Transcribe exactly the lines from the one containing "输送机 (100, 2540)" through the last line of the listing below, inclusive, and nothing beyond them.
• • • • •
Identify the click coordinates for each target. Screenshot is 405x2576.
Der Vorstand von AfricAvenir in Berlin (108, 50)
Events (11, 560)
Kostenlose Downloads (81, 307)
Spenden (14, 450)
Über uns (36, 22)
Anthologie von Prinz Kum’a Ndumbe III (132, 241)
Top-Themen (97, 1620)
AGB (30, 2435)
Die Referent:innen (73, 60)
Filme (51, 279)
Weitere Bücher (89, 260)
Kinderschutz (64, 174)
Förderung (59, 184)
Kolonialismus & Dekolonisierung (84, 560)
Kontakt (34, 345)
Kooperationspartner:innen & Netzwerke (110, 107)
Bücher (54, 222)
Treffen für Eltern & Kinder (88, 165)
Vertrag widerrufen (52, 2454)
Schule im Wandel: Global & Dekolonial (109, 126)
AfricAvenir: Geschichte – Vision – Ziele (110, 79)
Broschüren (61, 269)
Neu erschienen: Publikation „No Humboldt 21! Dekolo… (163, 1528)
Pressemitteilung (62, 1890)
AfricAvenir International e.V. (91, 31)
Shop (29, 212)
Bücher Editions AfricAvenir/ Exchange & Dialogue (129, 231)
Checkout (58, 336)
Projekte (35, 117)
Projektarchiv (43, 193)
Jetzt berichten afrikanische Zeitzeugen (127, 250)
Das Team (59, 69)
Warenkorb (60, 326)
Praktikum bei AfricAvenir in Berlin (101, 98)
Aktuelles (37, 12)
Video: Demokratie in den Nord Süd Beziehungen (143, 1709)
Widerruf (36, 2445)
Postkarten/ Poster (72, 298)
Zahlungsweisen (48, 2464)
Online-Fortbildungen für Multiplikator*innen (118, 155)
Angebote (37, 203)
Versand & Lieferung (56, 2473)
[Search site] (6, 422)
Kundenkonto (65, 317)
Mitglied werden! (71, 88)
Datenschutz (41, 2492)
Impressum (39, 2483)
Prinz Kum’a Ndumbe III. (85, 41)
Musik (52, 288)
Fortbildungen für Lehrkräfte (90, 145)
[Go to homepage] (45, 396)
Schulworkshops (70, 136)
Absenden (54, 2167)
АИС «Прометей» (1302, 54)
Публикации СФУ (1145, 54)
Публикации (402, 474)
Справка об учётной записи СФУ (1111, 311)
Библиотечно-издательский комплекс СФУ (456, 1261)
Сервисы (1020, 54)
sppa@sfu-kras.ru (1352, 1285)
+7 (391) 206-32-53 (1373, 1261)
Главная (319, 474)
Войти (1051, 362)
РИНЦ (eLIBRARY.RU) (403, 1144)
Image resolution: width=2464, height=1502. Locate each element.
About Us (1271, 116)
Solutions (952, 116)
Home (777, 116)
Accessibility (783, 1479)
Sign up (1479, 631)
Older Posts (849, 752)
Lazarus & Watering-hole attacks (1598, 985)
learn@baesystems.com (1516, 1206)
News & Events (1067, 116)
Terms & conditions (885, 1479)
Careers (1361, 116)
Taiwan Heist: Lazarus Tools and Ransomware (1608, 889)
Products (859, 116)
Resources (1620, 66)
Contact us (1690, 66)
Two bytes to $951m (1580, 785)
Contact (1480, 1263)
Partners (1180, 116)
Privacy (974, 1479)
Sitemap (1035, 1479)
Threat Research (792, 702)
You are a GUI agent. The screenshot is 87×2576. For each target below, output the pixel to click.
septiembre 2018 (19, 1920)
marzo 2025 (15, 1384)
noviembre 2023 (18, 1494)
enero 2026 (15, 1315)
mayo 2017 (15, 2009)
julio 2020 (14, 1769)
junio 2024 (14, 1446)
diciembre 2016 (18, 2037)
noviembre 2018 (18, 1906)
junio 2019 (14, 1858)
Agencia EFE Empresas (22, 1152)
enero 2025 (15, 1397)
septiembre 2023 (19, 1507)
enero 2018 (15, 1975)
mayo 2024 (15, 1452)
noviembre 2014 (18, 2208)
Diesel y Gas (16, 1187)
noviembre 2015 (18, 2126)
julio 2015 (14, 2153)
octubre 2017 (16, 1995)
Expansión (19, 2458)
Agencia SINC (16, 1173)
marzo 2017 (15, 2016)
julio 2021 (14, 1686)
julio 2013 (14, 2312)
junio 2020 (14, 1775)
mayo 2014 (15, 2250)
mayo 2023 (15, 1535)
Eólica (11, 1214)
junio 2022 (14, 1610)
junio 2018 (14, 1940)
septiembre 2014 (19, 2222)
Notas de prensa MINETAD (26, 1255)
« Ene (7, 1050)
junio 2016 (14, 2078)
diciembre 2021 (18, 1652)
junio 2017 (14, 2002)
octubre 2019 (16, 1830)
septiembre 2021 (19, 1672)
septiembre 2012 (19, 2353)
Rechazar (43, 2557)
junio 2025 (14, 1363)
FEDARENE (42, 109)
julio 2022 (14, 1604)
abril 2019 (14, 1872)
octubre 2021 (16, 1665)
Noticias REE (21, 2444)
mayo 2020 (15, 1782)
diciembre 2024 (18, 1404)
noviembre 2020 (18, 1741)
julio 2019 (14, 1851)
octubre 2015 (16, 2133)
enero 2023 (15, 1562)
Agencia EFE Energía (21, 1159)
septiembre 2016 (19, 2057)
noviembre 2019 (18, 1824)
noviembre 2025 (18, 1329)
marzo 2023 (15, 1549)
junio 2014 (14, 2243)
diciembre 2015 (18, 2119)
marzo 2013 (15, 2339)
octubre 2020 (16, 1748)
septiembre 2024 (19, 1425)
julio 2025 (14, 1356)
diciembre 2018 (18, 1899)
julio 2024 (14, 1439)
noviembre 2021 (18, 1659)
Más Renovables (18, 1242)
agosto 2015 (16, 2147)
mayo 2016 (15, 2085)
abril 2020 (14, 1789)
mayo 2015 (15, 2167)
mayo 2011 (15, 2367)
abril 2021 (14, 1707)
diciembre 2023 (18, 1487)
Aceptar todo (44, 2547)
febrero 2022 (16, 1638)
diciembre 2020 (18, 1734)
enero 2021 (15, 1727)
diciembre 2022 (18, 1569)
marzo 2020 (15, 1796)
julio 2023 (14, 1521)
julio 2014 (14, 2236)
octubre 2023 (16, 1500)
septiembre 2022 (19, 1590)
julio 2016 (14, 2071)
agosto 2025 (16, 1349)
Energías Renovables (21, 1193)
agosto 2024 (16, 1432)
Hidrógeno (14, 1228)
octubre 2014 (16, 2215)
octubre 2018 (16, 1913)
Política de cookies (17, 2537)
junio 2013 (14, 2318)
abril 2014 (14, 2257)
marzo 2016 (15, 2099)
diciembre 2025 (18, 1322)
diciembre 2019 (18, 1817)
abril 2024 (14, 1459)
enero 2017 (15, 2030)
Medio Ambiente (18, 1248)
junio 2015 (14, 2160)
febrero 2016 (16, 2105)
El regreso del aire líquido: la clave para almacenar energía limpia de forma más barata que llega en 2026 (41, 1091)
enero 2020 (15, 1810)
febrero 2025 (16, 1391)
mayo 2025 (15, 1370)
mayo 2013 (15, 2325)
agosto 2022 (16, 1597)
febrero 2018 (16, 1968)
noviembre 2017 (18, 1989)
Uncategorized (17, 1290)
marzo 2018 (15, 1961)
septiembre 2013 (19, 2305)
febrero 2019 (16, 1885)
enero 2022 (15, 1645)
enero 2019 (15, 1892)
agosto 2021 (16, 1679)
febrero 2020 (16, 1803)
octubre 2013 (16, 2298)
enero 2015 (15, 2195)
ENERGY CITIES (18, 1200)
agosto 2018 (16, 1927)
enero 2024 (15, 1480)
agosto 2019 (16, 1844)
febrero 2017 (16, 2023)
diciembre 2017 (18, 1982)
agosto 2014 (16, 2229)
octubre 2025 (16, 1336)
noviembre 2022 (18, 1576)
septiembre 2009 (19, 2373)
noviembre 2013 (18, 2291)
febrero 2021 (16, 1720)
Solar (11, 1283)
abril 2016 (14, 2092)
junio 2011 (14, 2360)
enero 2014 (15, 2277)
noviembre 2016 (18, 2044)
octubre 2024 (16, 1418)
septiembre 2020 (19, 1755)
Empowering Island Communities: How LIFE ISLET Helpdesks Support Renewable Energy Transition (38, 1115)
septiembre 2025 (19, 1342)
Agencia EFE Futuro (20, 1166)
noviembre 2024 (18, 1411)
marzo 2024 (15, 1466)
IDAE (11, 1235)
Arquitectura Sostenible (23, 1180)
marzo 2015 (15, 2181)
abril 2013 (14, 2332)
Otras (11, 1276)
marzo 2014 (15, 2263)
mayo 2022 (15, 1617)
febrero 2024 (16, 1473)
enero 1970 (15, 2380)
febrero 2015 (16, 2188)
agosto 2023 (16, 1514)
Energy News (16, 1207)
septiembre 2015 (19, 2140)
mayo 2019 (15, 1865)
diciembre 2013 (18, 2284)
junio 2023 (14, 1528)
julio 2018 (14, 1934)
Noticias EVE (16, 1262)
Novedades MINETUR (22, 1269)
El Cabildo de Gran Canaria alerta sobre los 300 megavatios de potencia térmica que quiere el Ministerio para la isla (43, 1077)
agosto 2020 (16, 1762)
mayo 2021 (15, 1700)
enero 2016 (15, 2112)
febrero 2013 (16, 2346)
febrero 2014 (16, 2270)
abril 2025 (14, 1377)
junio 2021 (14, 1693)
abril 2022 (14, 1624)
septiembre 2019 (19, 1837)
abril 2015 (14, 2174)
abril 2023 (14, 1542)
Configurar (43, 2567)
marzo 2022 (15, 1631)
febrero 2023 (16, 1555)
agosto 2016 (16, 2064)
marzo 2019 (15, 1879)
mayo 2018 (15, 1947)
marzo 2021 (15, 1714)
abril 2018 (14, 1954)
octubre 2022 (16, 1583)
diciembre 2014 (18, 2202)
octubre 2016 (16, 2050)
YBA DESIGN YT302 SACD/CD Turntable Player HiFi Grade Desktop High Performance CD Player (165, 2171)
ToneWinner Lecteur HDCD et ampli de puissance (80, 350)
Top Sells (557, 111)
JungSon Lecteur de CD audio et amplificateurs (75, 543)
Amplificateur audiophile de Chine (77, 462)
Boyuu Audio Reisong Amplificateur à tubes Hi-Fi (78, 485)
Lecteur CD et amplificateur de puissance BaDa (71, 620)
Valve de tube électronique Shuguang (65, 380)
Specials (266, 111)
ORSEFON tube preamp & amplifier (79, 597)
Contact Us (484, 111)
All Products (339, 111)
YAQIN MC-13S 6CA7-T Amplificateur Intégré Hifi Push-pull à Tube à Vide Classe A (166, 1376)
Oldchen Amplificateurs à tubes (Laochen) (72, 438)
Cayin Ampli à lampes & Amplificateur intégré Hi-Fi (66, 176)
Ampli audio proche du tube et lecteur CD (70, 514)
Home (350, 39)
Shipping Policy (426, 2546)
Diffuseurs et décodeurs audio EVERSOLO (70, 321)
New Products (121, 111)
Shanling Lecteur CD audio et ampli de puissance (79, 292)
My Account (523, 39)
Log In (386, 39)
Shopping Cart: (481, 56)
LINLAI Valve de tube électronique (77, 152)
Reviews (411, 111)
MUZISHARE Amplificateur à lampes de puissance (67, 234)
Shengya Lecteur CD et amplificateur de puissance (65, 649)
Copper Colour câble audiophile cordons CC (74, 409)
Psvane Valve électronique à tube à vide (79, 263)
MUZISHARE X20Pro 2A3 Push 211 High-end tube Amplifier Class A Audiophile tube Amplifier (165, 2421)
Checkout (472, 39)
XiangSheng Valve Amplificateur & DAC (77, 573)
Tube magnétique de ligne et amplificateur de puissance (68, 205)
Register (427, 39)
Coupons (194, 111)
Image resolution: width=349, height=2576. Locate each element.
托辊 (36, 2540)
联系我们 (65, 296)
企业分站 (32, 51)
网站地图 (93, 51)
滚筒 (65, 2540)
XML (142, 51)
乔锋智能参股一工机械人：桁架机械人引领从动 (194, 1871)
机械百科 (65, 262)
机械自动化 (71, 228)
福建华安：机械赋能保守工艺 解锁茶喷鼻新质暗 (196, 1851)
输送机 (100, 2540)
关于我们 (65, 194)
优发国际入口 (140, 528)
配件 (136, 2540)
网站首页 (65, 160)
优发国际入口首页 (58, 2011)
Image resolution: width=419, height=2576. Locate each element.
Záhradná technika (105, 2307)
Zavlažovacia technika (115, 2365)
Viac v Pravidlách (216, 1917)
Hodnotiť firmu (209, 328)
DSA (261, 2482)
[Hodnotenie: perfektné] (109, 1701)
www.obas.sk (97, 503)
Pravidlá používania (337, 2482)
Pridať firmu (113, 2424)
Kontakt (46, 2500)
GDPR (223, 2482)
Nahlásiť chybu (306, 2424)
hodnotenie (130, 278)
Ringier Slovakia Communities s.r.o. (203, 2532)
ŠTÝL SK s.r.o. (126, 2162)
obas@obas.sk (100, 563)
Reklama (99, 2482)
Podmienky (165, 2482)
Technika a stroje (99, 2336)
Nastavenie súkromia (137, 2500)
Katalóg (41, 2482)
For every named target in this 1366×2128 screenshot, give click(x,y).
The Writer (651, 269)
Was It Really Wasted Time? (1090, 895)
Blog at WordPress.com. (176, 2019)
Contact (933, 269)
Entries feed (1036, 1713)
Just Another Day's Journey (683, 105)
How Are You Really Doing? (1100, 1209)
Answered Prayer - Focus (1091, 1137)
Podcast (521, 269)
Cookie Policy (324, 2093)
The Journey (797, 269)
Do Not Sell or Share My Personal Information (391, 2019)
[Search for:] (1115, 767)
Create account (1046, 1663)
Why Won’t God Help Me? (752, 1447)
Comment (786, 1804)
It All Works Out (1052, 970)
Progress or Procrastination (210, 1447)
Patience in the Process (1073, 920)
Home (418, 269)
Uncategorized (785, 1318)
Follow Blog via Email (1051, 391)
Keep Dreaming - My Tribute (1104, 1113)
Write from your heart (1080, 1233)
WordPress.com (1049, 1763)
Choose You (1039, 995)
• • • • •
TASK SOLUTION:
输送机 (100, 2540)
关于我们 (65, 194)
优发国际入口 (140, 528)
配件 (136, 2540)
网站首页 (65, 160)
优发国际入口首页 (58, 2011)
Image resolution: width=419, height=2576. Locate each element.
Záhradná technika (105, 2307)
Zavlažovacia technika (115, 2365)
Viac v Pravidlách (216, 1917)
Hodnotiť firmu (209, 328)
DSA (261, 2482)
[Hodnotenie: perfektné] (109, 1701)
www.obas.sk (97, 503)
Pravidlá používania (337, 2482)
Pridať firmu (113, 2424)
Kontakt (46, 2500)
GDPR (223, 2482)
Nahlásiť chybu (306, 2424)
hodnotenie (130, 278)
Ringier Slovakia Communities s.r.o. (203, 2532)
ŠTÝL SK s.r.o. (126, 2162)
obas@obas.sk (100, 563)
Reklama (99, 2482)
Podmienky (165, 2482)
Technika a stroje (99, 2336)
Nastavenie súkromia (137, 2500)
Katalóg (41, 2482)
For every named target in this 1366×2128 screenshot, give click(x,y).
The Writer (651, 269)
Was It Really Wasted Time? (1090, 895)
Blog at WordPress.com. (176, 2019)
Contact (933, 269)
Entries feed (1036, 1713)
Just Another Day's Journey (683, 105)
How Are You Really Doing? (1100, 1209)
Answered Prayer - Focus (1091, 1137)
Podcast (521, 269)
Cookie Policy (324, 2093)
The Journey (797, 269)
Do Not Sell or Share My Personal Information (391, 2019)
[Search for:] (1115, 767)
Create account (1046, 1663)
Why Won’t God Help Me? (752, 1447)
Comment (786, 1804)
It All Works Out (1052, 970)
Progress or Procrastination (210, 1447)
Patience in the Process (1073, 920)
Home (418, 269)
Uncategorized (785, 1318)
Follow Blog via Email (1051, 391)
Keep Dreaming - My Tribute (1104, 1113)
Write from your heart (1080, 1233)
WordPress.com (1049, 1763)
Choose You (1039, 995)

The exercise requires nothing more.